Old fashioned anti-Semitism played a role, but the greater part had to do with a fear, justified or not, of provoking the Arabs.

While researching and writing my recent book, Ike’s Gamble, which tracks the evolution of President Eisenhower’s Middle East policy, a question nagged at me. What enduring lessons did Eisenhower, as the commander of the North Africa campaign (1942-1943) in World War II, learn from this, his first experience of the Arab world? By the time it came to sending the book off to the publisher, I still hadn’t found an answer. Robert Satloff, I can jealously say, has now given us one.

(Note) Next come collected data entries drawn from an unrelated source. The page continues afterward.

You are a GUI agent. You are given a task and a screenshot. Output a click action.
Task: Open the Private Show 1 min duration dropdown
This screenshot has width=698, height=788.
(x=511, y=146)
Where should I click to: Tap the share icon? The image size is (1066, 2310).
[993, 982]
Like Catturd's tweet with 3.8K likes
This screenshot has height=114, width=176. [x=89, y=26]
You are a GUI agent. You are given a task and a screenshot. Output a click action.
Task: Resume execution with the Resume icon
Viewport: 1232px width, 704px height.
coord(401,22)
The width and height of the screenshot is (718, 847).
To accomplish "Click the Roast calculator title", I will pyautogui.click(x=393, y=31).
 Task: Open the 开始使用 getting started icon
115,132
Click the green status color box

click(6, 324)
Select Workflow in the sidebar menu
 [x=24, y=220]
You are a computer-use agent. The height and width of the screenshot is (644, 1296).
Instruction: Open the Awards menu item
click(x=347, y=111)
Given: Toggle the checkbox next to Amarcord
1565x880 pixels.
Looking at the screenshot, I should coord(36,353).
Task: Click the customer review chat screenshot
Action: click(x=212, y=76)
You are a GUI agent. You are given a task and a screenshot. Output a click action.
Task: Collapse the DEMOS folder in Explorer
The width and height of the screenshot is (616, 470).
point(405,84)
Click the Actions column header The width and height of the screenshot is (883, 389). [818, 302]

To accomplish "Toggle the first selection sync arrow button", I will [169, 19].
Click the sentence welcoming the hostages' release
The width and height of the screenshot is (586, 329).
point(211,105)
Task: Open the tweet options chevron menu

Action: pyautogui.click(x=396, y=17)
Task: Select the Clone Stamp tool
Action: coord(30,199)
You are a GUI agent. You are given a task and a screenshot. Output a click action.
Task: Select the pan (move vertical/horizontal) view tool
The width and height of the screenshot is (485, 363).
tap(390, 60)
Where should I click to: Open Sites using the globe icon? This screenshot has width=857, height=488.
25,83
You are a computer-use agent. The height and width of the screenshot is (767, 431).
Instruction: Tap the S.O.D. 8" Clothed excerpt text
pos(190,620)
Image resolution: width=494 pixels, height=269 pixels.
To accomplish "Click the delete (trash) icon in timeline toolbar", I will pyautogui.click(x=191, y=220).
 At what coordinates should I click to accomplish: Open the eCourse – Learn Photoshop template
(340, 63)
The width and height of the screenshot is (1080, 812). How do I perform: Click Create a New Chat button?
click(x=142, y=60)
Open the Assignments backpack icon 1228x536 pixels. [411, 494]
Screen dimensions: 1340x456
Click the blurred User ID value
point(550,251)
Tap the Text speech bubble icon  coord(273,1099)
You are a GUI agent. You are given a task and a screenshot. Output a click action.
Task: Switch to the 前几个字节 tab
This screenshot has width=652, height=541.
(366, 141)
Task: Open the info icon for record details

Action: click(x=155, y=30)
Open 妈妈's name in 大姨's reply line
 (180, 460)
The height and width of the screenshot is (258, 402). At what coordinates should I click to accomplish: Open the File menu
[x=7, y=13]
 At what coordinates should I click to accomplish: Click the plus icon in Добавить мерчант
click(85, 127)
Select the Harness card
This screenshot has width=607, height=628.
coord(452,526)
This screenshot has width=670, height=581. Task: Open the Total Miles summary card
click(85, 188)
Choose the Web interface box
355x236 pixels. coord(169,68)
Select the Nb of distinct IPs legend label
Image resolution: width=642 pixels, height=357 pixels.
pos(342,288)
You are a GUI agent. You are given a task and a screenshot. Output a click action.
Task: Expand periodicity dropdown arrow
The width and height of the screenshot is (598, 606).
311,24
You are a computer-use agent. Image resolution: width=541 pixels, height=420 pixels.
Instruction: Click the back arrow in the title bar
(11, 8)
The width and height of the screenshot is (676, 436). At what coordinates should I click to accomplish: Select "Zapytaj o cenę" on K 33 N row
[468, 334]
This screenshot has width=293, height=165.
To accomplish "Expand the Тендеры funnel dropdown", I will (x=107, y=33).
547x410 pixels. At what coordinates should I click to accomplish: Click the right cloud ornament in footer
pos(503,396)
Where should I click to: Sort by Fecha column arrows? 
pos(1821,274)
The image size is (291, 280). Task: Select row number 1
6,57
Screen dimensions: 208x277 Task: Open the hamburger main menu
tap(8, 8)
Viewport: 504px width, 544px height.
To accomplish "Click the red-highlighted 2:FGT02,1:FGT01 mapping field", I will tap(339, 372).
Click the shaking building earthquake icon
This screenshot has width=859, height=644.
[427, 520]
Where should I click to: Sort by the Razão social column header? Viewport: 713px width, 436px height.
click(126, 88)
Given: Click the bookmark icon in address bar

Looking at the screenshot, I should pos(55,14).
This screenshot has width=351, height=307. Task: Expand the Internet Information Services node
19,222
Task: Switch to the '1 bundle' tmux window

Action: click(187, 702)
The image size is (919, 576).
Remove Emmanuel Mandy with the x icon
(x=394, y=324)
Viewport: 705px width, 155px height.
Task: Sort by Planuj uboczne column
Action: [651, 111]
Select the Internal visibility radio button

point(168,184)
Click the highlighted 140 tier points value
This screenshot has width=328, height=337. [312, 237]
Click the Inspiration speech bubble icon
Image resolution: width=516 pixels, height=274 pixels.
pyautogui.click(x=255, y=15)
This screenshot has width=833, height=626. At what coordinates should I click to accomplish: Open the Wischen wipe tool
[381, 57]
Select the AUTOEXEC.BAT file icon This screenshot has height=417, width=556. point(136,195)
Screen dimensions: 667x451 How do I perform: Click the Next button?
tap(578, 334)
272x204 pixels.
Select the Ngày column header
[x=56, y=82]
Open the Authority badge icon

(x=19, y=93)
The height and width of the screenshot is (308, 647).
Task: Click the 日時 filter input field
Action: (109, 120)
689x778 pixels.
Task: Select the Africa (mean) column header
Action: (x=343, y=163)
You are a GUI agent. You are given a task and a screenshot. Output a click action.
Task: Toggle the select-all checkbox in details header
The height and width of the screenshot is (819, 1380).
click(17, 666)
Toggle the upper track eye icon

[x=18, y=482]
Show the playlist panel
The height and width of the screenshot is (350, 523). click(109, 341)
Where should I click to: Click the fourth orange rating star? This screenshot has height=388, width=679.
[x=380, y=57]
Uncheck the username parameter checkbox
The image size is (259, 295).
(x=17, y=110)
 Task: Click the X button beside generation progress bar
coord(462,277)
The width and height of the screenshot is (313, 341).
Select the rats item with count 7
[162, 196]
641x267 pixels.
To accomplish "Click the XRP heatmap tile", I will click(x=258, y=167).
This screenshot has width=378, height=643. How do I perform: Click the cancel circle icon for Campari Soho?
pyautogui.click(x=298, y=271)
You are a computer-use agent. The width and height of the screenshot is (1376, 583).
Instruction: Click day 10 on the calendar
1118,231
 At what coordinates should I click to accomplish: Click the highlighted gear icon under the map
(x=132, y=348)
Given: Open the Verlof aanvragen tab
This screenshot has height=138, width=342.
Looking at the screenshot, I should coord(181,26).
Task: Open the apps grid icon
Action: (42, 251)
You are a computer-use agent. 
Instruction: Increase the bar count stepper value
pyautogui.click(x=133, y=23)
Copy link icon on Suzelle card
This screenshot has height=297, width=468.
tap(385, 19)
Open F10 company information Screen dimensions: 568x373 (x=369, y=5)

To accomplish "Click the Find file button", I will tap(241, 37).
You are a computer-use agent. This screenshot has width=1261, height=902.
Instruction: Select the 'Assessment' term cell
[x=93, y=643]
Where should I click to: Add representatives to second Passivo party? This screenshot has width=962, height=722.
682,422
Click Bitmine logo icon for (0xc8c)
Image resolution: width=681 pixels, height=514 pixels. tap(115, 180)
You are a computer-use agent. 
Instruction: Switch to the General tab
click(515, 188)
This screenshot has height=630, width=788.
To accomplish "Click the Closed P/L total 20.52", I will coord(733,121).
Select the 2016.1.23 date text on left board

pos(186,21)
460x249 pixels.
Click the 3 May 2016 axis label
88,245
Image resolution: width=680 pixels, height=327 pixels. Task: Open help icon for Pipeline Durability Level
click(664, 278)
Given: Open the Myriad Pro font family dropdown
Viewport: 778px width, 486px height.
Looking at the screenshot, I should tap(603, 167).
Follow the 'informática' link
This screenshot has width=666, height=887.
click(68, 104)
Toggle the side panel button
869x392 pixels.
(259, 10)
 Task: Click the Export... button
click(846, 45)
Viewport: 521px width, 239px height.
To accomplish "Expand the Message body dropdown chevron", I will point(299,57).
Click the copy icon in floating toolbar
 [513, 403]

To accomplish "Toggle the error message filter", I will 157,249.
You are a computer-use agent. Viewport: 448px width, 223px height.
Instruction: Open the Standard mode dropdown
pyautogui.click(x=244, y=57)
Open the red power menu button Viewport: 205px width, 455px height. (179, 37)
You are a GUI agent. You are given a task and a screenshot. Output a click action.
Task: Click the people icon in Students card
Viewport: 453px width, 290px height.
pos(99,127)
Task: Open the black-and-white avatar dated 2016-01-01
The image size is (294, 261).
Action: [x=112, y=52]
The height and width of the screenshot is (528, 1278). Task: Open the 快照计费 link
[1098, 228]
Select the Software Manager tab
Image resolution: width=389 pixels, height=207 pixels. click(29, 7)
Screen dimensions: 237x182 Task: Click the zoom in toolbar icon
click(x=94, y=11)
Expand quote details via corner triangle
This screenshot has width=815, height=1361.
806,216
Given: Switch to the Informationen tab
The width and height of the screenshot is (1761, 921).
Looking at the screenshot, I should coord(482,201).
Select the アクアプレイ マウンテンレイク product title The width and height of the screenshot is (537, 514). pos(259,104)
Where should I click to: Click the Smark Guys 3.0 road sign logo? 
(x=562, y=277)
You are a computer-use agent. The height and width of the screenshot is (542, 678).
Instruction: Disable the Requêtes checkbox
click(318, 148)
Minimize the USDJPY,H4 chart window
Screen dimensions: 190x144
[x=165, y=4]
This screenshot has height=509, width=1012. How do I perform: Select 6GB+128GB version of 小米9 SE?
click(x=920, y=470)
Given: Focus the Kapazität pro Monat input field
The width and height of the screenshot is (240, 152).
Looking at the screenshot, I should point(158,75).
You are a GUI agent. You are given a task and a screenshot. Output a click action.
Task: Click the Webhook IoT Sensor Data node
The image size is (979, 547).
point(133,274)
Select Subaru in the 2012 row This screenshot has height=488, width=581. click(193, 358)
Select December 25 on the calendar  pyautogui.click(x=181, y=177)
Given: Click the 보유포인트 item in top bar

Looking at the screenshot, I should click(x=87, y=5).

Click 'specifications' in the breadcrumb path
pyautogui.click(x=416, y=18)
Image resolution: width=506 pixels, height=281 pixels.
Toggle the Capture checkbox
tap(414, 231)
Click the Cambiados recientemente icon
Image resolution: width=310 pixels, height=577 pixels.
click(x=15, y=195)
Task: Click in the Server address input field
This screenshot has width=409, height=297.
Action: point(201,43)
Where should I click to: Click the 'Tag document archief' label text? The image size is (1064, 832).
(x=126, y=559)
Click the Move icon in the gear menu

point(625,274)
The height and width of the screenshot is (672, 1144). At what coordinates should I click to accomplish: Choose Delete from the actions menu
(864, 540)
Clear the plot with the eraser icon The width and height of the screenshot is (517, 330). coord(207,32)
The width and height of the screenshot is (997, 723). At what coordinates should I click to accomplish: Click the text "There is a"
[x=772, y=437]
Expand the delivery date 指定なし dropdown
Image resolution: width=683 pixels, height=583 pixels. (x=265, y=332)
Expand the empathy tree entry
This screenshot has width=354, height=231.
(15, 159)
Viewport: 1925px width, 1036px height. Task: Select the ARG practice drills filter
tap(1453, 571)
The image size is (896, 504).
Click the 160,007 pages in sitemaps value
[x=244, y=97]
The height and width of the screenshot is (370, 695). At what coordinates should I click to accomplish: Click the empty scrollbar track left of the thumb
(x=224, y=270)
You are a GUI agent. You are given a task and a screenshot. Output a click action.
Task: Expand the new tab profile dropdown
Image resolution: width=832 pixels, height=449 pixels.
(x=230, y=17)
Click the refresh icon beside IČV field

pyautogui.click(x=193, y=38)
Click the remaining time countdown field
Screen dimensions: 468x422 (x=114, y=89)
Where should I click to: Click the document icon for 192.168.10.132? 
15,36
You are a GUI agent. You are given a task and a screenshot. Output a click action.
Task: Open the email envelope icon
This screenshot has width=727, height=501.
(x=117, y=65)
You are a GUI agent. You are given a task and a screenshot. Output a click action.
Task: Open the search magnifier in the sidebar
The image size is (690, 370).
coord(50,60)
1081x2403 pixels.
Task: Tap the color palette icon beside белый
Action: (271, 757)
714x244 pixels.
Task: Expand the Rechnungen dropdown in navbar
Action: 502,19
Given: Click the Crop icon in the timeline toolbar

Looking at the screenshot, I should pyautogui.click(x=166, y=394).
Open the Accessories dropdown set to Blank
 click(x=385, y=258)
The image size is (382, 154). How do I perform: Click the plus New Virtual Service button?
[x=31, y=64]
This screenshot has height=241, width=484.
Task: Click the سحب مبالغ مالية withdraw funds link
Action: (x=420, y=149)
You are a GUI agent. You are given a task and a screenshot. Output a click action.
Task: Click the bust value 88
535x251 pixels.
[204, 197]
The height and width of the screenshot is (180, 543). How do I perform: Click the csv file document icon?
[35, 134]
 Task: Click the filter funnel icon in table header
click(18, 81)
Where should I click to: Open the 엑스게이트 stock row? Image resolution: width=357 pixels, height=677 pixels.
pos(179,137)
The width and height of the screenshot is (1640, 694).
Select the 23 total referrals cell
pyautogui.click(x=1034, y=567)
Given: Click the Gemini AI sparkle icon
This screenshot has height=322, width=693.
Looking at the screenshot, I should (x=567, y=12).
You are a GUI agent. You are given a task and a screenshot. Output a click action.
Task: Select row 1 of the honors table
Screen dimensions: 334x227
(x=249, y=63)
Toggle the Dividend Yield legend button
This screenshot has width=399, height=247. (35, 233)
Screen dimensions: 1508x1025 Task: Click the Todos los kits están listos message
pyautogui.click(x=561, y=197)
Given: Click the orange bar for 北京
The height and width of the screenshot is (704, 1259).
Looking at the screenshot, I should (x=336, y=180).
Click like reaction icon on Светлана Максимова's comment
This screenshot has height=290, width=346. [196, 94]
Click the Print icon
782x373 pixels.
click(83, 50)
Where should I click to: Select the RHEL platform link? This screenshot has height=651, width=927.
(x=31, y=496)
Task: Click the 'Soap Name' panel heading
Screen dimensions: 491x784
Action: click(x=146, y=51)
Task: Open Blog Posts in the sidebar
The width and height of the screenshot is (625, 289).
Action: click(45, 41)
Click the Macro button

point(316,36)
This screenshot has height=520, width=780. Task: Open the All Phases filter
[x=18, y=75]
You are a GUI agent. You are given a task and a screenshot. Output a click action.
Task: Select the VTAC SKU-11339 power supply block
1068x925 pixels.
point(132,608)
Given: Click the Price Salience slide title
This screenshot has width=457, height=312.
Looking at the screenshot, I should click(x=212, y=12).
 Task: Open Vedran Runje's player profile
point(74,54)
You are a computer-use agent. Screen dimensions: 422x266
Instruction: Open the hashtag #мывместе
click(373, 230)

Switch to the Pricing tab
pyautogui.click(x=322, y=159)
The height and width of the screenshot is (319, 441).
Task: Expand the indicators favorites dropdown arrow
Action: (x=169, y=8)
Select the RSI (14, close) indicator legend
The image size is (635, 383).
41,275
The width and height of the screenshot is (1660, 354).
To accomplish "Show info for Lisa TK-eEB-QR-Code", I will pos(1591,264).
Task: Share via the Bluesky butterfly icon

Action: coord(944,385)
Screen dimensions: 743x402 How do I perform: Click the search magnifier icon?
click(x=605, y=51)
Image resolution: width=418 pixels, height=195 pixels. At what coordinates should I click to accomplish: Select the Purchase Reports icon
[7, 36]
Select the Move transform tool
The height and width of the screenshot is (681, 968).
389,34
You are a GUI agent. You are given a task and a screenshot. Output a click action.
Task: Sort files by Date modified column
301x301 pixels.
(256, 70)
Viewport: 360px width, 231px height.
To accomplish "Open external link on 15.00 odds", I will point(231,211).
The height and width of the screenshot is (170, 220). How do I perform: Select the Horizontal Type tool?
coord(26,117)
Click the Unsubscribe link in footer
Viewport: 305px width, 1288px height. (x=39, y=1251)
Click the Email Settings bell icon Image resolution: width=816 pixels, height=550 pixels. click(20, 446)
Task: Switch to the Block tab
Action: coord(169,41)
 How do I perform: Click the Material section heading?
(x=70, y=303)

Satloff’s essay in Mosaic, “The Jews Will Have to Wait,” represents countless hours of research in primary sources in several languages, not to mention interviews conducted halfway around the globe. It shines a bright light on a little-known episode, which, Satloff claims, was far more consequential than we have realized. And his core conclusions are persuasive. Yes, we should indeed consider Operation Torch, the November 1942 Allied invasion of North Africa, to be the beginning of the story of American engagement in the Middle East. And yes, views about the Middle East that crystallized in the minds of American officials at that time did indeed influence United States foreign policy for years thereafter.

I believe, however, that Satloff slightly exaggerates the degree of influence exercised specifically by this campaign on the broader history of American Middle East foreign policy. To my mind, other factors, pointing in the same direction as Torch, were at least as decisive if not more so.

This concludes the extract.